During its investigation, FinCEN found that Bitzlato took “few meaningful steps to identify and disrupt illicit use and abuse of its services.” The exchange doesn’t “effectively implement policies and procedures designed to combat money laundering and illicit finance, and has advertised a lack of such policies, procedures, or internal controls,” FinCEN said, adding that it “facilitates a substantially greater proportion of money laundering activity” relating to illegal Russian finance “compared to other virtual currency exchanges.”
The agency also noted that Bitzlato continued to facilitate transactions in Russian darknet markets “even after public action” and sanctions targeting those markets. This “further illustrates its ongoing engagement with illicit actors and lack of adequate controls,” FinCEN said.
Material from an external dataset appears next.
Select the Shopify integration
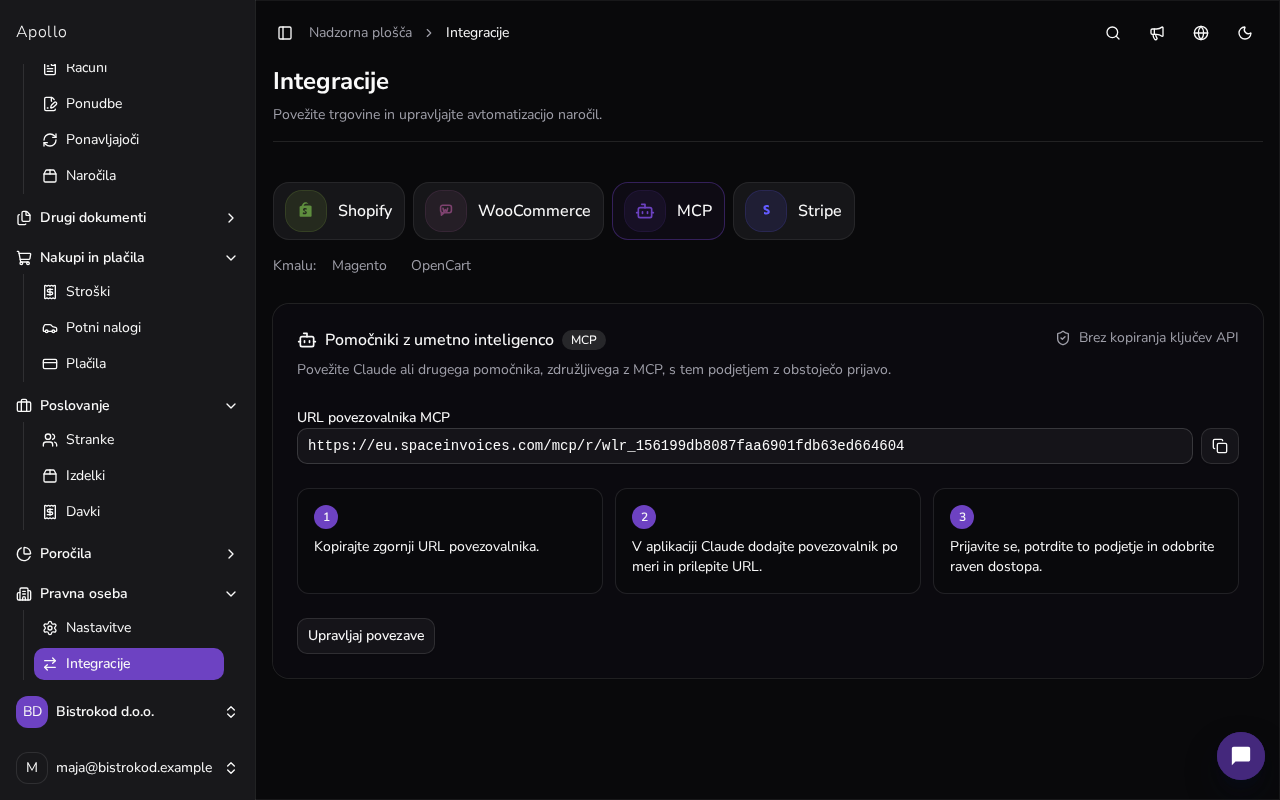Image resolution: width=1280 pixels, height=800 pixels. (339, 211)
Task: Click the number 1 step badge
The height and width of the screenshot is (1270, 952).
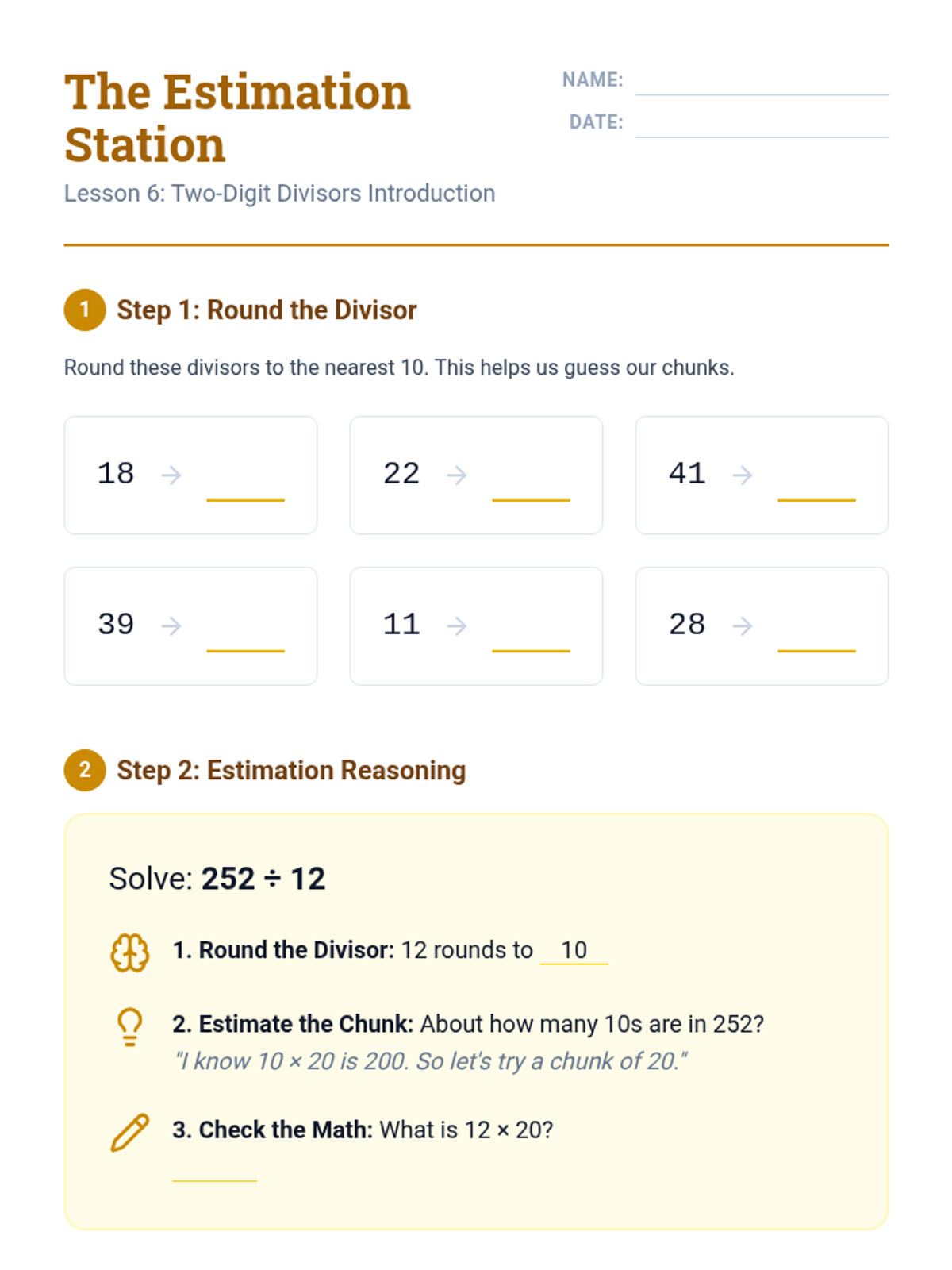Action: point(85,310)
Most of the ransomware reports FinCEN received in the second half of 2021 were “conducted by Russia-related ransomware variants," Treasury Deputy Secretary Wally Adeyemo said. He called Russia a "haven for cybercriminals," adding that Bitzlato is "part of a larger ecosystem of cybercriminals" allowed to "operate with impunity" within the country. "At a time when Russia is waging a brutal and unjust war in Ukraine, and as it seeks to circumvent sanctions and governance controls to fill its coffers and sustain its violence," Adeyemo said, "we have no tolerance for criminal enterprises enriching Russia’s malicious interests."
FinCEN also named Binance, the world's largest crypto exchange by trading volume, as one of Bitzlato’s “top three receiving counterparties.” A Binance spokesperson told CoinDesk it’s “pleased to have provided substantial assistance to international law enforcement partners in support of this investigation.”